ライアットが呆れながら説教していたが、この娘は大人の教えを全然覚えてくれないらしい。
生きていくための知識は何より大切だ、何度も教えてきたことだ、とため息まじりに言われて落ち込んでいた。命に関わるから、せめて小動物の扱いくらいは学習してくれ。
さて、凍えた体もやっと暖まり、鼻水も止まったがまだ寒気がするな。おいじいさん、ちょっと背中をなでろ。
「プルルルル…」
「ん?なんじゃ、なでてほしいのか?」
喉を鳴らしすり寄る俺、そんな俺の背中をなでるじいさん。

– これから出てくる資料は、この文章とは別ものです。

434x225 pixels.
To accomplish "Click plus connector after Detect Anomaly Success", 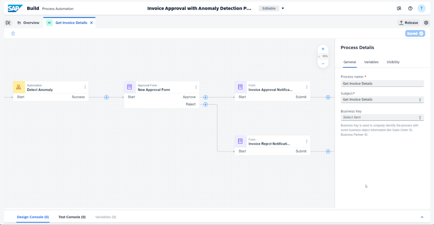I will (107, 97).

キャシーがめっちゃ羨ましそうに見ているが放置させていただく。
じいさんに頭や背中を撫でさせていると、クルルが戻ってくるのが見えた。
やった、あいつ体温高いんだよな。
「ミー」
腰を下ろしたクルルの顔を見上げて一声鳴けば、大きな手が俺を持ち上げて膝へ載せてくれる。
体温低いじいさんより、こいつの膝のが好きだったりする。安全安心だしな。はー、暖かい。
「…なんじゃろうな、ワシの膝にいるときより幸せそうに見えるのぅ」
「うぅー、いいなぁー…」
若干注目されてる気がするが、知ったことではない。この温かさを堪能するのだ。